PP21A-1310:
Blue Ice Moraines as an Archive of Past EAIS dynamics: Mt. Achernar as a Case Study in the Central Transantarctic Mountains

Tuesday, 16 December 2014
Michael R Kaplan1, Kathy Licht2, Gisela Winckler3, Joerg M Schaefer3, Claire Mathieson1 and Nicole Bader4, (1)Lamont-DohertyEarthObservatory, Palisades, NY, United States, (2)IUPUI, Indianapolis, IN, United States, (3)Columbia University, Lamont-Doherty Earth Observatory, Earth and Environmental Sciences, Palisades, NY, United States, (4)Indiana University Purdue University Indianapolis (IUPUI), Luxemburg, WI, United States
Abstract:
Observations from the interior of East Antarctica are essential for placing direct constraints on the ice sheet’s history over multiple glacial cycles, which also can be used to test numerical modeling of its past dynamics. In particular, laterally extensive, blue ice or ablation moraines are important archives of the former behavior of the EAIS and WAIS during at least the Pleistocene and Holocene. We can now quantify changes in the former ice surfaces using such deposits, which have been studied for decades, but have lacked chronological information. We are carrying out 10Be-26Al-3He dating and provenance initiatives at Mt. Achernar, near the head of the Law Glacier, where there is a well-preserved archive of ice sheet history extending spatially over 5-10 km and temporally over the last few hundred thousand years, during which time the climate swung between full glacial and warm interglacial changes. Here, concentric moraines are continuous and well preserved, and the entire complex is no higher than about ~30 meters above the modern EAIS surface. The cosmogenic ages steadily progress away from the EAIS, over 103 to 105 timescales. In addition, agreement of 10Be and 26Al concentrations indicate that, at least over the long term, blue ice deposits at Mt Achernar do not have a complicated history of burial and re-exposure.
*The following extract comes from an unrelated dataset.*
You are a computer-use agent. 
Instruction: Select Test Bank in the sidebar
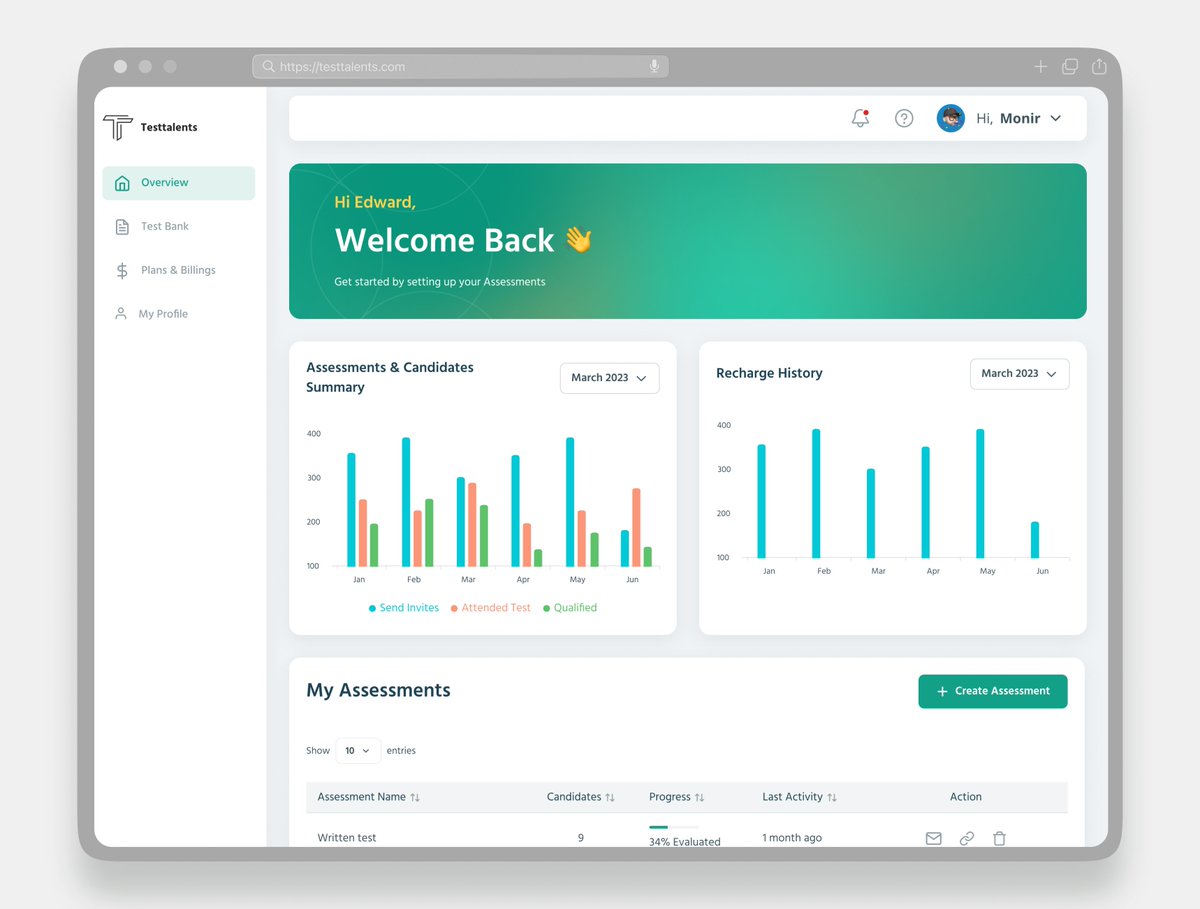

This is consistent with the inferred process of blue ice moraine formation that involves debris coming up from below and accumulating on the surface, when ice encounters the Transantarctic Mountains. Based on our findings we conclude that the interior of EAIS has been relatively stable for the last few 100 kyr, with ice surface elevation changes on the order of tens of meters, including 20-30 meters since the LGM. In a net sense, the EAIS has also been getting slightly lower over the last half million years or so. We hypothesize that if the interior of the EAIS had undergone major lowering or more pronounced surface changes over the time represented, we would not observe the well-preserved continuous blue ice moraines and associated overall progression in ages with distance from the EAIS.